In March 2011, the Israeli Knesset passed a law called the “Naqba Law” that would punish public institutions for any reference to the Israeli occupation of Palestine in 1948 as “Naqba” (meaning “catastrophe”). The Knesset law enables Israel to deny state funding to institutions that question the country’s existence as a Jewish state. The debate that led to the vote was heated and angry.
Right-wing Israeli lawmakers who introduced the law insisted that it was meant to defend Israel against delegitimization efforts within Israel and internationally by Israel’s enemies. Israeli liberals argued that the measure is inherently undemocratic because it restricts free speech, even though this particular speech challenges the existence of the Jewish State of Israel itself.
How should we Jews in the Diaspora regard this law? What does it mean for Israel’s democracy and Jewish character?

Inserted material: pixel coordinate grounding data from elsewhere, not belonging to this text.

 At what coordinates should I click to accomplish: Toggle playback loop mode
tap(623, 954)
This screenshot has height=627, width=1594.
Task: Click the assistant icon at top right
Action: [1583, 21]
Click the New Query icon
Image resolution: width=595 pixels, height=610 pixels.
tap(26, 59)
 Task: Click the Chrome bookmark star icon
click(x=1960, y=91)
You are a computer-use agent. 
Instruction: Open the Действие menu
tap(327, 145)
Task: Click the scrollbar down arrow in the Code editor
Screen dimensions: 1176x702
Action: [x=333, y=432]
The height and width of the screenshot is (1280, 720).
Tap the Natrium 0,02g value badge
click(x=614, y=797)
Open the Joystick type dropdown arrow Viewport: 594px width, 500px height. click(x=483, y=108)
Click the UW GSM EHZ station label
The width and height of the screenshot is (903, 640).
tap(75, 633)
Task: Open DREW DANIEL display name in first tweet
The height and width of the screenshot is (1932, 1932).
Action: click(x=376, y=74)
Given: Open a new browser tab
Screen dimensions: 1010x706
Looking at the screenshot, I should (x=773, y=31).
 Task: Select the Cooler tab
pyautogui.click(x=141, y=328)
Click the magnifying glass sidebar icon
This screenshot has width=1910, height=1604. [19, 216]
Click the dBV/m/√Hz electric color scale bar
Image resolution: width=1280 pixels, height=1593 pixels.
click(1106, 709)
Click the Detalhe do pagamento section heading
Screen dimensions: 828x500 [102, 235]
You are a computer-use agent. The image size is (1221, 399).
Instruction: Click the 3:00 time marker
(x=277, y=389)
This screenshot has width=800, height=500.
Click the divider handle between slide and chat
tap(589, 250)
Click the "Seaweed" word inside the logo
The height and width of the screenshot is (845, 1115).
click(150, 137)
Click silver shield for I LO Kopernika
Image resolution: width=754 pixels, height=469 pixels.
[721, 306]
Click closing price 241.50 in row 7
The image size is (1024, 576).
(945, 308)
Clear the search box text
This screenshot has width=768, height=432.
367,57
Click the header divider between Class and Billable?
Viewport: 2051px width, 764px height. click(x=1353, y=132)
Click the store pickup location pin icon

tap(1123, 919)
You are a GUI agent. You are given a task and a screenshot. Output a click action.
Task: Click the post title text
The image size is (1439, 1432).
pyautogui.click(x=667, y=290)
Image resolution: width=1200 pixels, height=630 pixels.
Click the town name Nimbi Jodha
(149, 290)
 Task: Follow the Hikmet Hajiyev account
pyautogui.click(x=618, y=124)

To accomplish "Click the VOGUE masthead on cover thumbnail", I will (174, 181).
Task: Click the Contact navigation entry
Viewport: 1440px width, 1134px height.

Though the law has been on the books already for more than a year, the issue came up on Israeli Independence Day when Palestinian Arabs took to the streets to demonstrate what they believe is a basic injustice to their rights and national identity. The law will likely be recalled, as well, on the anniversary of the 1967 Six-Day War (this coming Tuesday, June 5) when Israel took the West Bank and Golan Heights in a war of self-defense imposed upon it by its Arab neighbors.
In the interests of a future peace agreement (should it ever come about) an accurate understanding of the true history of what happened in 1948 is important for Israelis and the Palestinians to understand beyond the myths perpetuated in each of their narratives.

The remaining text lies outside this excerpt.